Благодаря этому внутри большого враждебного мира войны выстраивается малый домашний мир знакомых предметов и простых человеческих связей. Починив старому солдату во время отступления часы («Два солдата»), Теркин через много дней, едва ли не через год, оказывается во время наступления в том же доме, вспоминает про часы, узнает, что их унес немец, и обещает: «Будет, бабка! Из Берлина / Двое новых привезу» («Дед и баба»). Действительно, еще через год, снаряжая в дальний путь на родину другую бабку, Теркин не забывает и про часы: «А ребята – нужды нет – / Волокут часы стенные…» («По дороге на Берлин»).
В «Теркине» Твардовский словно следует завету старика Аристотеля: «Задача поэта вовсе не в том, чтобы рассказывать о действительных событиях, а о таких, которые могли произойти и какие возможны по вероятию или в силу необходимости… Поэзия есть нечто более философское и серьезное, чем история: поэзия выражает более общее, а история – частное». Хаос, эмпирика войны превращаются в поэтическую «округленность» и целесообразность.

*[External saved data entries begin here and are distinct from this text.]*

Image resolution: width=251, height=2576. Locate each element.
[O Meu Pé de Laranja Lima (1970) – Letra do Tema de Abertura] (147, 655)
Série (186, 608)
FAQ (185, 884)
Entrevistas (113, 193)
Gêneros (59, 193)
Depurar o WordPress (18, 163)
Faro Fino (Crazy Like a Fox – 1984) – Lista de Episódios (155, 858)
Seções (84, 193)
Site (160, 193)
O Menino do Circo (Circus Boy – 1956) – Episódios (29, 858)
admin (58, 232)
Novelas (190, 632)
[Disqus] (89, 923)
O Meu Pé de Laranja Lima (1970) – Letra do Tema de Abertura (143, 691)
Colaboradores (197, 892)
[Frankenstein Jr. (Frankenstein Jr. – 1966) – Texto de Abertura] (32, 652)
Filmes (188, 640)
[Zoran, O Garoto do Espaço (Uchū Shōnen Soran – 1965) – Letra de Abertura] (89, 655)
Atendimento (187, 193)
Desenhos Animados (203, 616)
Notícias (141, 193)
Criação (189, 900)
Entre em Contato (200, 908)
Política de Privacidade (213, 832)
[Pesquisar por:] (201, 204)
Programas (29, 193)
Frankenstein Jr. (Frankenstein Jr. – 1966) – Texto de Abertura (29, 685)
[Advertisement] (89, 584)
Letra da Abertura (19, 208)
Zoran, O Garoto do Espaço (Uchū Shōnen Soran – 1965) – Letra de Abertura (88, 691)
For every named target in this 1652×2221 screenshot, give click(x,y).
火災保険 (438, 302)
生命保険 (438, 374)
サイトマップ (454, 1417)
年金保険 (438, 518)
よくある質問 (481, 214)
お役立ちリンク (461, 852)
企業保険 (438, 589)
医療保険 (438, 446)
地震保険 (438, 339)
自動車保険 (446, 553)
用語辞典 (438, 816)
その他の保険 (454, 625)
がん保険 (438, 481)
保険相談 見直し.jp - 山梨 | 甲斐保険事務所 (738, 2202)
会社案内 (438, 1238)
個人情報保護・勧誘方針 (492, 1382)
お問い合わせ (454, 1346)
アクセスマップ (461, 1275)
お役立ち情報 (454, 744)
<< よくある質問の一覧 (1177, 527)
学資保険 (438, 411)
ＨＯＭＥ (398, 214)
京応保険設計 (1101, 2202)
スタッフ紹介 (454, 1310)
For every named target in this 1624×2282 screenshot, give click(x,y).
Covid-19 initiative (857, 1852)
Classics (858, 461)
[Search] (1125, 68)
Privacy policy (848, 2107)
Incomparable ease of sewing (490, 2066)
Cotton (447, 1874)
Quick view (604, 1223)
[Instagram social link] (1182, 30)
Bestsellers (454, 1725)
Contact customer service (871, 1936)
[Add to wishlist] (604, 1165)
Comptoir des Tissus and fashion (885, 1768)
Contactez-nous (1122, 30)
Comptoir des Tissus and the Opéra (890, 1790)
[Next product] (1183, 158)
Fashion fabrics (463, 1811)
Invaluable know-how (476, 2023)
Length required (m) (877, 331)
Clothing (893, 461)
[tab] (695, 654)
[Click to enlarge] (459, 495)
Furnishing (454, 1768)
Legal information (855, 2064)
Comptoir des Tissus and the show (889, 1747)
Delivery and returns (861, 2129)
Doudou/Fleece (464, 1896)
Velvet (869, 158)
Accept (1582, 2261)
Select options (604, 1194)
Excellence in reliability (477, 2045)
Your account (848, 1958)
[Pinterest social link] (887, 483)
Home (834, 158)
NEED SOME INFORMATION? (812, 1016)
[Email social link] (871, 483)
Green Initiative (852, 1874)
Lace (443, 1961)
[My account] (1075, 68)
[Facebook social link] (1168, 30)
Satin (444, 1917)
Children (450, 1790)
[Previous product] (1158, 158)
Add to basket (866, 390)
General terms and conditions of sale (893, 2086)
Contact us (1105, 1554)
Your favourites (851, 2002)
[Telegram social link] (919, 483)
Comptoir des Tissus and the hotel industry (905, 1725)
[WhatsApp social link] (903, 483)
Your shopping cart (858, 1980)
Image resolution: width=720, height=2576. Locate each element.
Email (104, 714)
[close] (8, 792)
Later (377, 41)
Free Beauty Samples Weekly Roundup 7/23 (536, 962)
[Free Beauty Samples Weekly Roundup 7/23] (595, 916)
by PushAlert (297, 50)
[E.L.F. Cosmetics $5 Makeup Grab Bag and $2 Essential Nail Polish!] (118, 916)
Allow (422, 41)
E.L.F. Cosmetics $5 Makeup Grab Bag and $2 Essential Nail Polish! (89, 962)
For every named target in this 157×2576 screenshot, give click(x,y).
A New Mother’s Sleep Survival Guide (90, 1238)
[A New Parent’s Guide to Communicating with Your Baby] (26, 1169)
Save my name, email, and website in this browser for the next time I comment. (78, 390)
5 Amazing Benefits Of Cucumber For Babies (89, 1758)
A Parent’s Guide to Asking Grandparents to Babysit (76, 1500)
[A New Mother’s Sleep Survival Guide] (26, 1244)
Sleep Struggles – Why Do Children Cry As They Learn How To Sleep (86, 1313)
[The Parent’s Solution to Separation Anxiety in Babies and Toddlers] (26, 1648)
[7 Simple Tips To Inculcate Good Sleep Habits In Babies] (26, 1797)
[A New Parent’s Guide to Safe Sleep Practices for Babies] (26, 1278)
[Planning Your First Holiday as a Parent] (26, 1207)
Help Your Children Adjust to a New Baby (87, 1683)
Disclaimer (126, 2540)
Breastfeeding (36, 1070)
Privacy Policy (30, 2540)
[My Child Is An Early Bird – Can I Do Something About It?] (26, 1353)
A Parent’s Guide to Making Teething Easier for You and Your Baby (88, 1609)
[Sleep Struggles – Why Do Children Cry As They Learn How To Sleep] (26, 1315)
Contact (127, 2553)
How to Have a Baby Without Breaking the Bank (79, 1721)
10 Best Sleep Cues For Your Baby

Но сама эта поэзия растет из быта, трансформирует его по законам вероятности или необходимости.
Поэтому события эксцентрические, исключительные (на них строятся всего три главы: Теркин сбивает из винтовки самолет, бьется врукопашную с немцем, ведет диалог со Смертью) снижены, даны в юмористическом или ироническом обрамлении. «Сам стрелок глядит с испугом: / Что наделал невзначай» («Кто стрелял?»). «Теркин знал, что в этой схватке / Он слабей: не те харчи» («Поединок»). «Прогоните эту бабу, / Я солдат еще живой» («Смерть и воин»).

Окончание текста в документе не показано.